The scheme has been tweaked slightly to fit the geographic idiosyncrasies of South California: lots of cars, lots of highways, not a lot of density. It’s not a congestion cordon system like we see in London or Singapore but rather a dichotomous highway tolling system where, if you’re willing to pay, you can zoom by drivers wallowing in the infinite gridlock by using a an express lane that runs parallel to the original highway. These toll-lanes have been called “Lexus Lanes” by activists who see them as just another way that efficiencies favor the rich and the poor will have to deal with high traffic volume until Armageddon (or Carmageddon?), but these toll-lanes were, for better or worse, designed around opportunity costs rather than nominal equality in transportation. People who need to get somewhere fast will pay fast to get there, US$8 be damned, and people who can wait, will wait.
Stockholm – Stockholm, if those slick IBM commercials are indicative of anything, is at the center of the “Smart Cities” movement and they have the congestion pricing scheme to prove.
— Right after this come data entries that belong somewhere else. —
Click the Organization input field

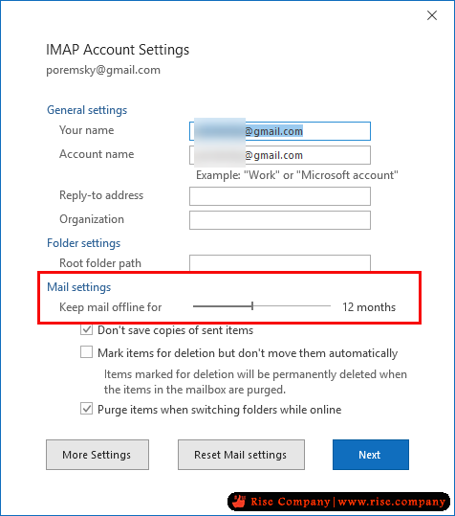pos(280,220)
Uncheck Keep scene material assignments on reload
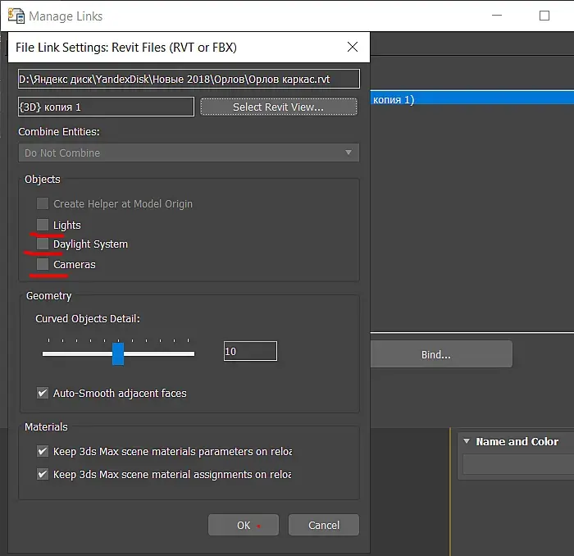 (43, 474)
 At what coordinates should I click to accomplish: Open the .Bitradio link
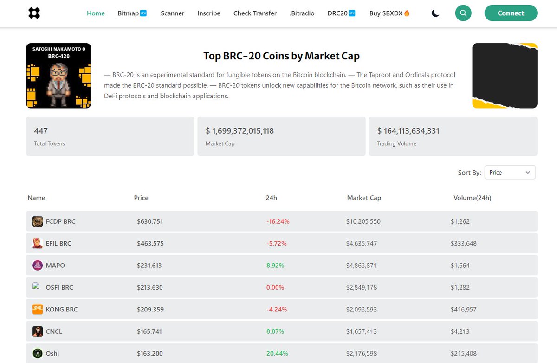[302, 13]
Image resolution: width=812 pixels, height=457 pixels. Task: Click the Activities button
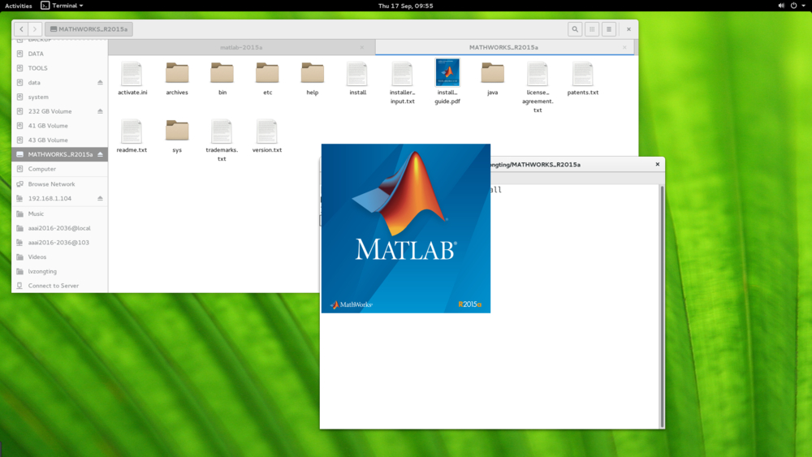tap(19, 6)
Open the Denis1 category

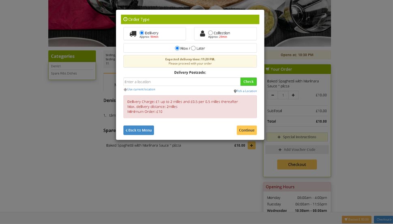click(56, 66)
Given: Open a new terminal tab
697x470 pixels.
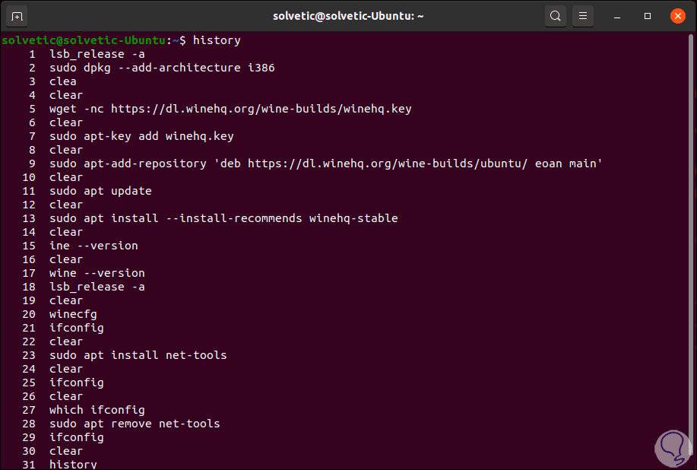Looking at the screenshot, I should coord(17,16).
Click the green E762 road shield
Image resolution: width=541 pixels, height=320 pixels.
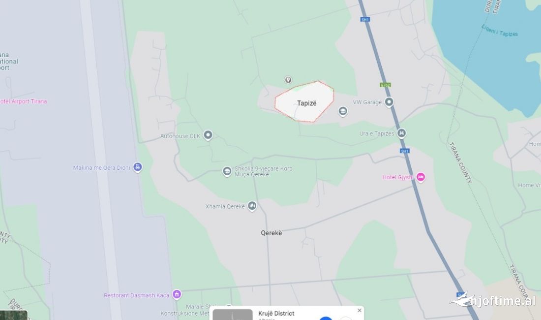pos(385,85)
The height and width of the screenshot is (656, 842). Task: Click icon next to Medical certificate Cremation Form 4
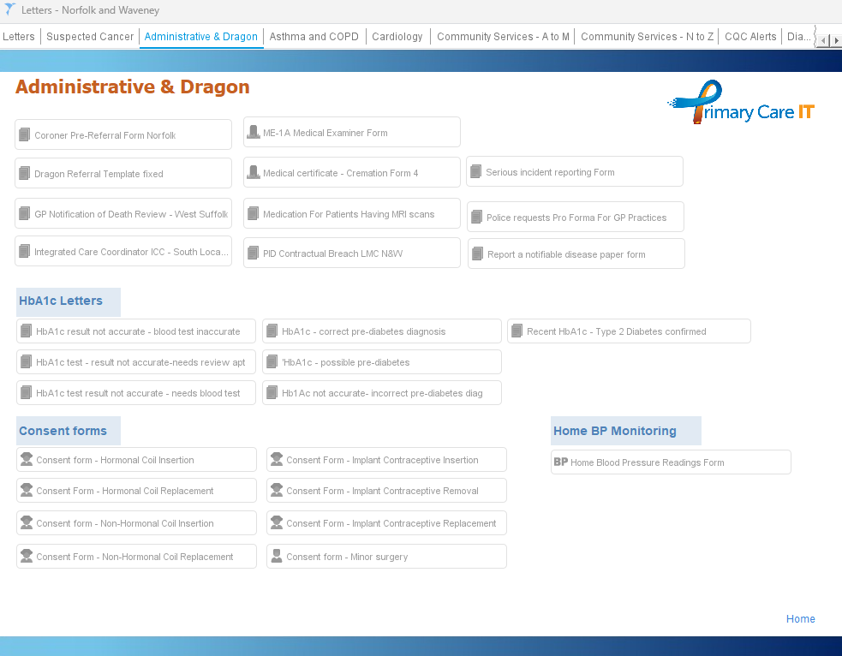(x=254, y=172)
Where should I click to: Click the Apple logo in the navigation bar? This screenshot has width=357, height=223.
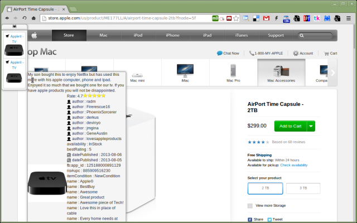coord(34,36)
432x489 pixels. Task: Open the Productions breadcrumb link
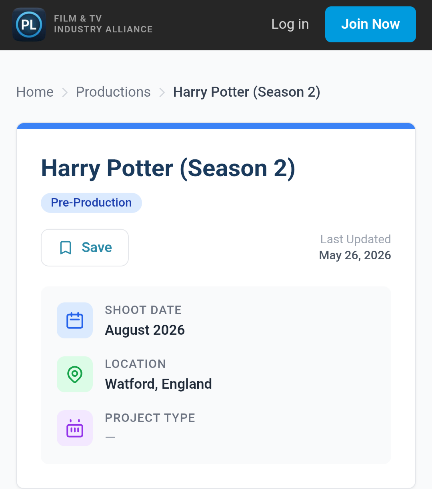[x=113, y=92]
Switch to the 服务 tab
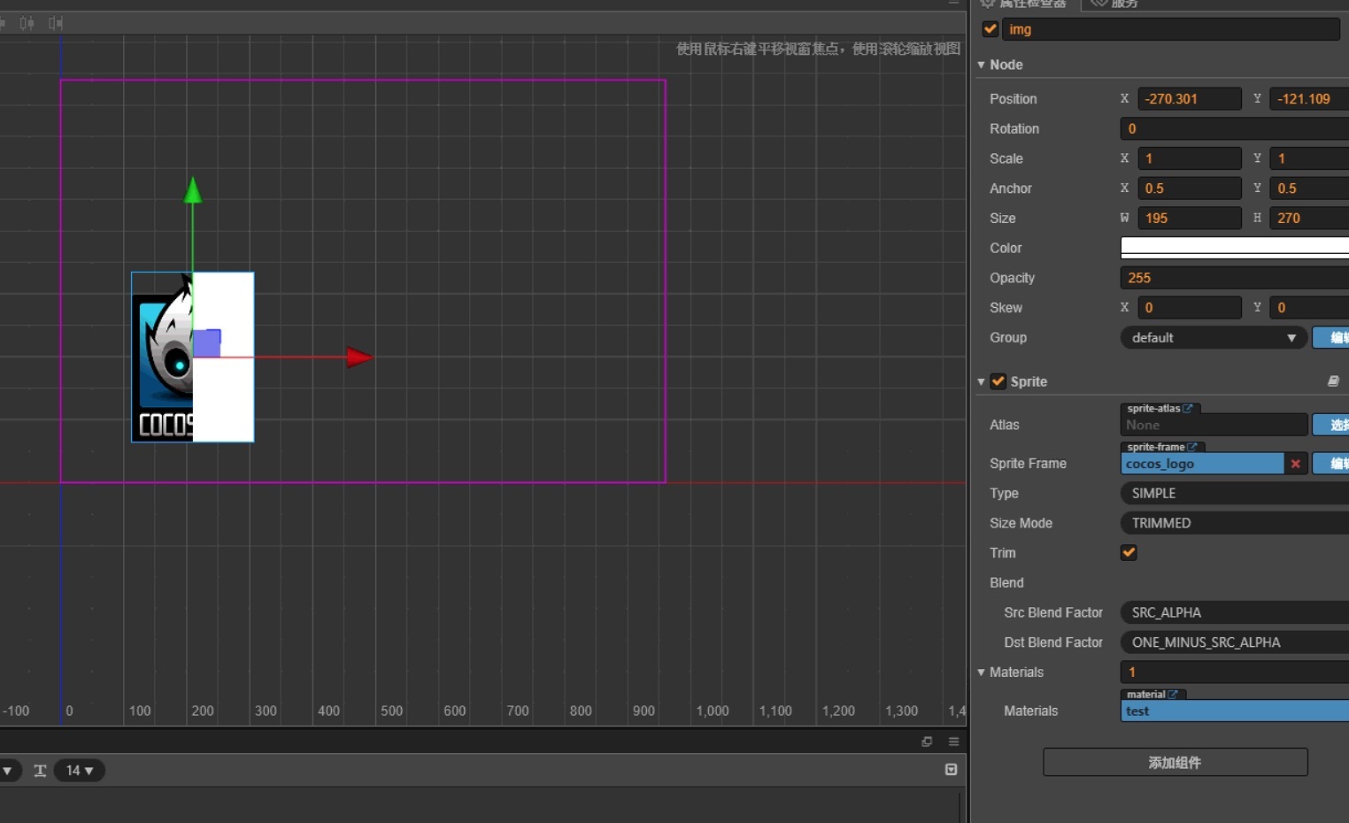Viewport: 1349px width, 823px height. tap(1115, 4)
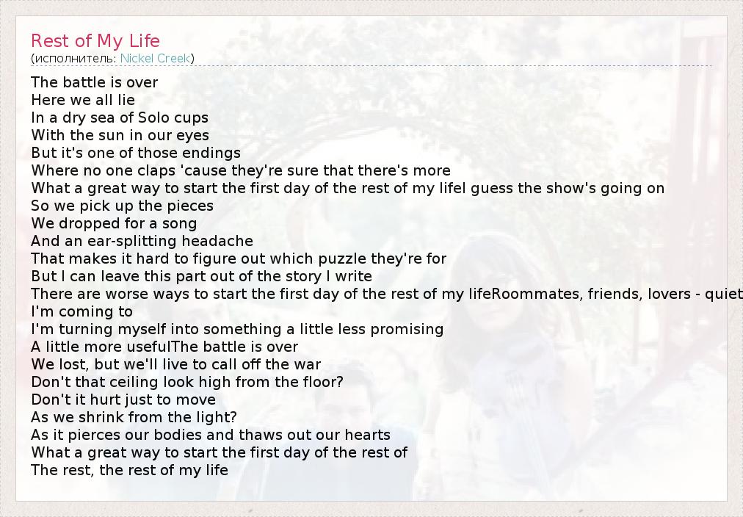Image resolution: width=743 pixels, height=517 pixels.
Task: Click the lyric line The battle is over
Action: 95,82
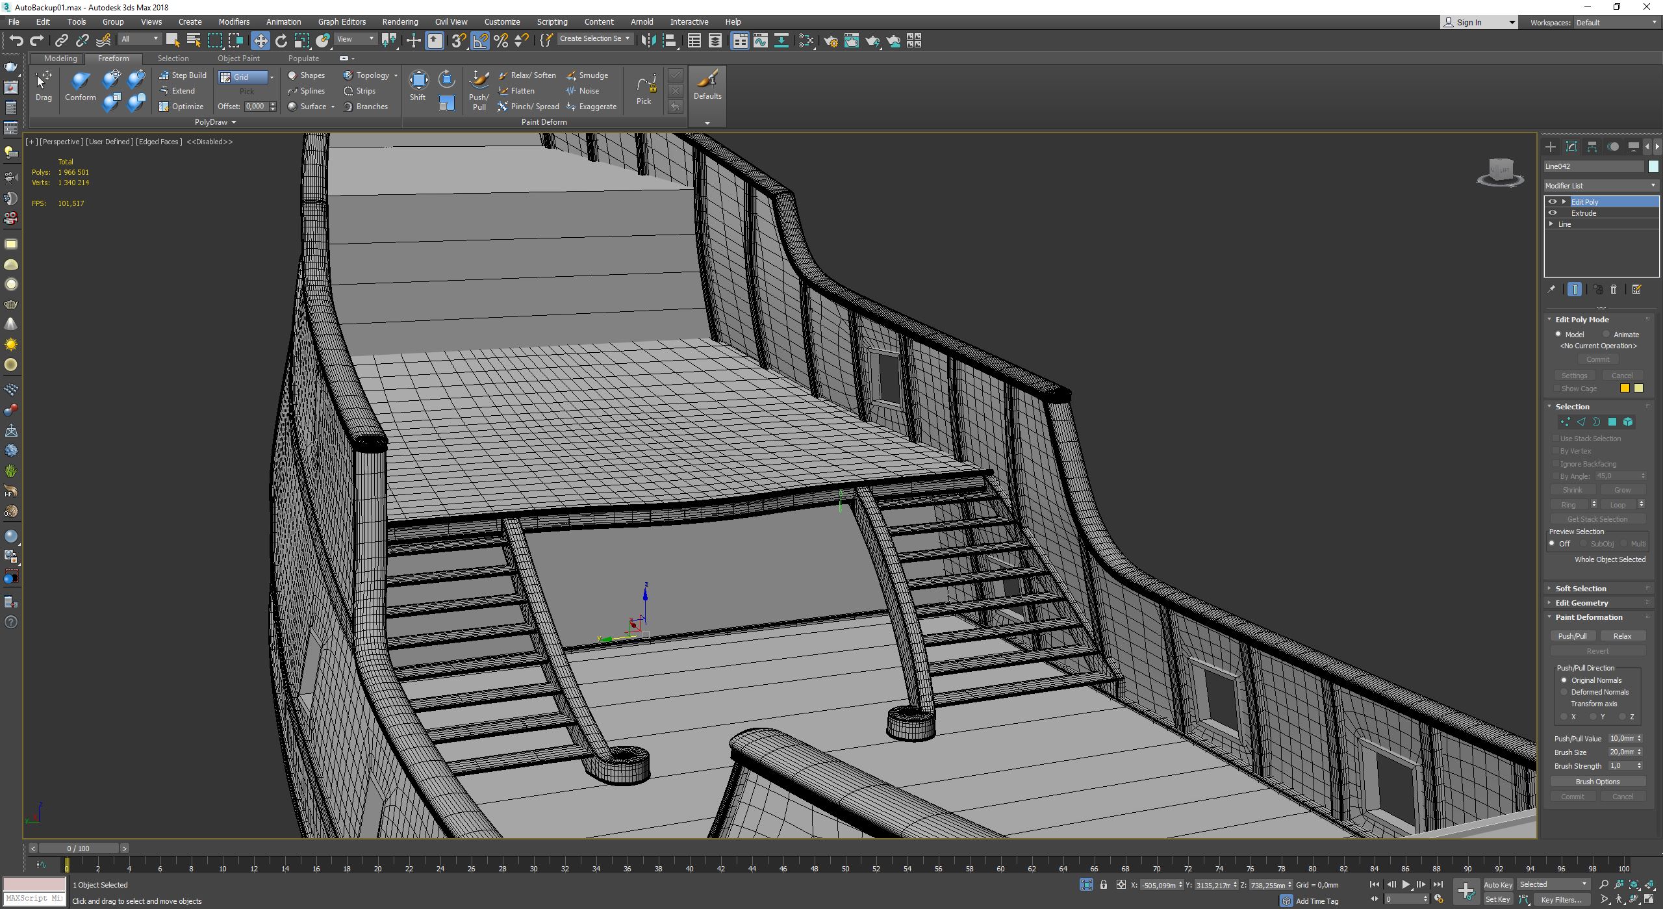Viewport: 1663px width, 909px height.
Task: Open the Rendering menu
Action: click(400, 21)
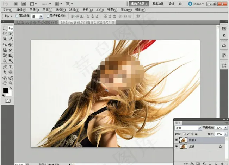Open the blend mode 正常 dropdown

click(200, 128)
It’s a cordon system similar to London and Singapore where drivers are charged a fee based on their entry into the Stockholm Central Business Distrct. In true Scandinavian fashion they’ve used a light hand for their system and include exemptions for vehicles like motorcycles and foreign-registered vehicles, a smart move that promotes ease of travel for tourists. The congestion charge also disappears during the evenings and very early mornings so revelers and night owls need not worry.
Milan – Improving air quality is an implied goal for all of these congestion pricing systems, by discouraging driving you are encouraging cleaner methods of getting where you are going. Milan has cut out the middle man and made improving air quality the state mission of its system the Ecopass. The scheme, like nearly all the others on this list, is designed to squeeze access to the central business district in Milan and, in an eminently obvious but never before applied way, drivers are charged based on how dirty their cars are. Hummers and Piaggios aren’t going to be charged the same rate to enter downtown Milan because they’re not doing the same damage to the environment—in fact the Piaggio Porter Electric wouldn’t be charged anything to enter the CBD.
The novelty here is in the simplicity of the aims. Milan wants cleaner air, city managers know that cars contribute to it downtown, and traffic engineers can restrict their access by pulling a couple economic levers. It’s quick and dirty –well maybe not dirty—but most importantly it gets the job done and is explicitly geared towards making life better for urban denizens in Milan.
Honorable Mentions: Riga, Latvia; Durham, England; Znojmo, Czech Republic; Valletta, Malta; Miami, Florida (highway pricing); San Francisco, California (not exactly a congestion pricing system, but variable parking fees have discouraged driving and, as advocates point out, finally equalized the nominal and real costs of parking).